Marcela Ulhoa
postado em 20/09/2012 06:00
Entrevista / Rosa Passos
"Chega uma hora que você pifa"
Em uma época marcada por longas e intensas jornadas de trabalho, é cada vez mais difícil enfrentar o cansaço extremo e as pressões sociais. É nesse contexto que surge a síndrome de burnout, um distúrbio diretamente relacionado ao esgotamento profissional e que divide muitos sintomas com a depressão. Em 2008, a cantora e compositora Rosa Passos literalmente "pifou" diante do estresse causado pela agenda superlotada de shows. Em entrevista ao Correio, a baiana radicada em Brasília conta as dificuldades e os aprendizados vividos nos quatro anos em que ficou afastada da música, sua segunda paixão, depois da família, para se tratar da depressão e da síndrome.
Como a senhora descobriu que estava com a síndrome de burnout?
Eu não percebi que estava com a síndrome, eu percebi que não estava bem. Todas as vezes que tinha que fazer uma viagem internacional, sentia uma sensação de desânimo, total desinteresse e medo. Eu estava com uma agenda de shows muito dura, passava o ano todo viajando. Depois de 16 anos nesse pique, comecei a sentir coisas estranhas no meu organismo. Isso foi se agravando depois de duas grandes perdas em 2006, quando meu pai e minha tia faleceram. Não tive oportunidade de ir aos dois enterros porque estava em viagem. Cheguei ao auge no último show de 2008, em Sorocaba (SP), e percebi que não tinha condições nenhuma de sair de casa. Tinha cumprido minhas missões do ano com muito sacrifício. Musicalmente, estava ótima, mas pessoalmente, estava acabada. Foi quando procurei minha médica para ver o que estava acontecendo.
E o que a senhora sentia?
Uma das primeiras coisas que surgiu foi o medo de avião, porque liga diretamente ao trabalho. Só fui entrar novamente em um em junho deste ano. Nem para passear eu queria. Além disso, tinha ânsia de vômito, mãos frias e não conseguia olhar para o meu violão sem sentir uma coisa ruim, um enjoo. Eu tinha muita diarreia, emagreci 7kg. É uma sensação muito desagradável, tinha a impressão de que ia morrer. Porque, junto com a síndrome, eu estava deprimida também. Eu sou muito responsável e fui levando os shows debilitada, não falava para ninguém que estava mal.

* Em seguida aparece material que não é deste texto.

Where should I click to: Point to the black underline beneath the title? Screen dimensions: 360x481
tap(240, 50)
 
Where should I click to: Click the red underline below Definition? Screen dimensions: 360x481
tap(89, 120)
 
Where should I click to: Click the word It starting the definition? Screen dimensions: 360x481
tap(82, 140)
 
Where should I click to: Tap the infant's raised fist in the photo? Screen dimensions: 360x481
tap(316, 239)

Como a senhora conseguiu se recuperar?
Eu me recolhi. Para você melhorar, você tem de se afastar completamente do trabalho que te deixou assim e, junto com a medicação, fazer uma terapia e ter o apoio da família. Eu tive tudo isso e passei quatro anos em casa. Foi assim que me descobri como pessoa, além de cantora, sempre gostei de ser dona de casa. Descobri meu lado artesão, mexi com flores, papeis coloridos e me dediquei aos meus animais. Tenho cinco cachorros e quatro gatinhos que me energizaram muito. Sou kardecista também e esse acompanhamento espiritual me ajudou bastante.
Como foi o retorno aos palcos este ano?
Eu resolvi que voltaria à música quando me sentisse pronta. Na verdade, não foi a música que me deixou assim, foi a carreira, tudo o que me fazia chegar ao palco. Quando resolvi tocar no meu violão, já estava muito bem. Ele é meu parceiro, precisava respeitá-lo e também me respeitar. Nesse período de quatro anos, nunca deixei de receber muitos convites, mas retomei a carreira de uma maneira muito minha. Quero trabalhar, mas tudo no meu limite, porque a recaída é pior. Acabei de lançar um novo CD e este ano quero investir no Brasil, sempre devagar. Sou baiana, vou lenta, lentinha, como diz Dorival Caymmi. Se não, você entra em uma roda-viva tão grande, que chega uma hora que pifa.